The ADC and the agrochemical industry based on Kauai’s Westside will of course be quick to assure the public that the above listed toxic soup of “various pesticides and agricultural chemicals, byproducts of agricultural chemicals, and heavy metals …” are all there in only small amounts and it’s perfectly safe to swim in them. A “little bit” is OK they will tell you.
But they won’t tell you that for some of these chemicals there is no acceptable level of exposure for a fetus. They will also not tell you that chronic exposure to “a little bit” every day over decades result in negative health impacts that have yet to be fully understood. Scientists and medical professionals alike though will agree that long term exposure to even small amounts of these chemicals are not good for your health, nor for the health of our reefs and near shore fisheries.
If you live on Kauai’s Westside, I encourage you to make an informed decision: Take a second to google these chemicals, read their labels and decide for yourself if you want to continue taking your family to the beach or eat the fish caught from the nearshore waters.
The ADC manages tens of thousands of acres of state-owned agricultural lands located primarily on Kauai and on Oahu. Their largest tenants are the agrochemical corporations (Dupont, Dow, Syngenta/Hartung, etc) doing genetic research and growing thousands of acres of GMO seed corn on Kauai’s Westside. These same tenants apply tons of Restricted Use Pesticides (RUP’s) on a regular basis to crops grown on the adjacent fields.
The ADC is the enabler of the pollution but not the originator. The contaminants themselves are generated by the ADC’s industrial tenants and then make their way into the ditches managed by the ADC, and then into the near shore waters.
The application of RUP’s are controlled by federal law, which strictly prohibits them from being used in a manner that allows them to drift on to neighboring properties or waterways. The mere presence of these pesticides in the ditch water and ultimately in the ocean, is de facto evidence that the companies using these chemicals are breaking the law.
It is reasonable, that our community should expect our state government to investigate the source of the contaminants and enforce the law.
It is reasonable to request that the governor and the Department of Agriculture mandate that the ADC review its tenant leases and include provisions further prohibiting them from applying RUP’s in a manner that allows them to drift or runoff into the ditch system and ultimately the ocean.
It is reasonable to levy stiff fines and penalties should the ADC and/or their tenants — continue to pollute and contaminate Kaua’s near shore waters.
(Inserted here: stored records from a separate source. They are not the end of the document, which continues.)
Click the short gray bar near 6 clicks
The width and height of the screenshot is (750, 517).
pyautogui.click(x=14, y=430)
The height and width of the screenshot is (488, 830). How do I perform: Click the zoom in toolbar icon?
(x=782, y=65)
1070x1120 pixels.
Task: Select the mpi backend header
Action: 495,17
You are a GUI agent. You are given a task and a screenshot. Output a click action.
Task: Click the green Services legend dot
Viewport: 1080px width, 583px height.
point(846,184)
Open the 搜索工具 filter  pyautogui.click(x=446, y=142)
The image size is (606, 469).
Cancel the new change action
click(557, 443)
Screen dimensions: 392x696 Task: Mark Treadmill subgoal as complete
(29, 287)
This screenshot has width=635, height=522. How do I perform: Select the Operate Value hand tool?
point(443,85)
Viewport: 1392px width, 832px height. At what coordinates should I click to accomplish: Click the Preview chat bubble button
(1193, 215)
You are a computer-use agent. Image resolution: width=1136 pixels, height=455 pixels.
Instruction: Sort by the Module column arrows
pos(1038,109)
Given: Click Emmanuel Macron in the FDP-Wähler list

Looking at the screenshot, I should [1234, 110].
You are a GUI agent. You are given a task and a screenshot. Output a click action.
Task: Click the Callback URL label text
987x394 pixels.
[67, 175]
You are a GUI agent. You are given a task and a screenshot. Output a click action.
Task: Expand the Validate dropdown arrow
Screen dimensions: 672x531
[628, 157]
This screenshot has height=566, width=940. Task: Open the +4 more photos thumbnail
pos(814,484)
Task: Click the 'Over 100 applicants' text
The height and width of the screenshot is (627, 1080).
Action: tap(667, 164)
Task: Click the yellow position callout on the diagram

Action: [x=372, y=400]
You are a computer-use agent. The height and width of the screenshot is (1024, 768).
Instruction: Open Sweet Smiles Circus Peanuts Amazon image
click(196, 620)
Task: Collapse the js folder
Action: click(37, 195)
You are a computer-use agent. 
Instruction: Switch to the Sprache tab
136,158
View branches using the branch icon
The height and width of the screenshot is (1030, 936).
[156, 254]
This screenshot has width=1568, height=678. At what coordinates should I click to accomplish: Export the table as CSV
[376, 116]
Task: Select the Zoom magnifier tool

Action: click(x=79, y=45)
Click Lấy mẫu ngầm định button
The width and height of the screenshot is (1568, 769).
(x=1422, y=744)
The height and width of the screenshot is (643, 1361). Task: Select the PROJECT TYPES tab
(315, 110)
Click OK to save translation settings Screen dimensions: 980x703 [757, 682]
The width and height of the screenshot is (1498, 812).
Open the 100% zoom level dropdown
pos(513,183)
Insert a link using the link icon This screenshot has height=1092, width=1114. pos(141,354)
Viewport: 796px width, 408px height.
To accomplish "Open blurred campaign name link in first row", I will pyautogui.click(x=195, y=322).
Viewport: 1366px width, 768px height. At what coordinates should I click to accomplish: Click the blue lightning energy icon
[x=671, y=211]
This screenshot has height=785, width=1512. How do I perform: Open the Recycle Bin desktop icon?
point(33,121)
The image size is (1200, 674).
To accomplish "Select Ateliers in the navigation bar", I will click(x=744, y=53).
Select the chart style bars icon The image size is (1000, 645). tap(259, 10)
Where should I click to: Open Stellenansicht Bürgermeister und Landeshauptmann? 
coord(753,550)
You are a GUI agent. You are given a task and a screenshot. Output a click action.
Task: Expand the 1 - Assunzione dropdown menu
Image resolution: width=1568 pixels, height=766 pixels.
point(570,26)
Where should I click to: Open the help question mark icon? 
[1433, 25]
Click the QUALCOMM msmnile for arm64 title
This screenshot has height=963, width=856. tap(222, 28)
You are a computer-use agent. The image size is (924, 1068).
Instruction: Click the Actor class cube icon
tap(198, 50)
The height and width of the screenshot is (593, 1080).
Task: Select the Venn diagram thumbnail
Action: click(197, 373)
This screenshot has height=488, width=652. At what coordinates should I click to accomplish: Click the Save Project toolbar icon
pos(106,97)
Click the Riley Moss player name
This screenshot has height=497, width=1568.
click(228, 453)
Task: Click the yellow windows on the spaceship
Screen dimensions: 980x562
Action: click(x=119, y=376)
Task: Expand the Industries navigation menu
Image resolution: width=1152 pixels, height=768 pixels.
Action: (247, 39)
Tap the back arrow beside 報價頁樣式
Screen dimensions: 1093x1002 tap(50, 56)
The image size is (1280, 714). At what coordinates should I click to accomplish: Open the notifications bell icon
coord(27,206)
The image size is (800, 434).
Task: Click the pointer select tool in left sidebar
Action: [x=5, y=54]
The ADC and these tenants know the law and yet they continuously and consciously seek ways to circumvent those requirements established to ensure public safety.
And finally, the ADC should immediately stop discharging this contaminated ditch effluent into the near shore west side waters until they secure the permits they are legally required to have. The permit process allows for further public disclosure and closer scrutiny as to the nature, volume and source of the pollutants. The EPA and the State Department of Health can as a condition of the permit, set pollution limits as well as specify reporting and enforcement parameters.
Please read the court case in its entirety. It’s easy reading and very informative. Read the case and then after your anger and disgust subsides … call the governor and each of your elected representatives. Ask them for action and for accountability — our community deserves it.
Gary Hooser formerly served in the state Senate, where he was majority leader. He also served for eight years on the Kauai County Council and was former director of the state Office of Environmental Quality Control. He serves presently in a volunteer capacity as board president of the Hawaii Alliance for Progressive Action (HAPA) and is executive director of the Pono Hawaii Initiative.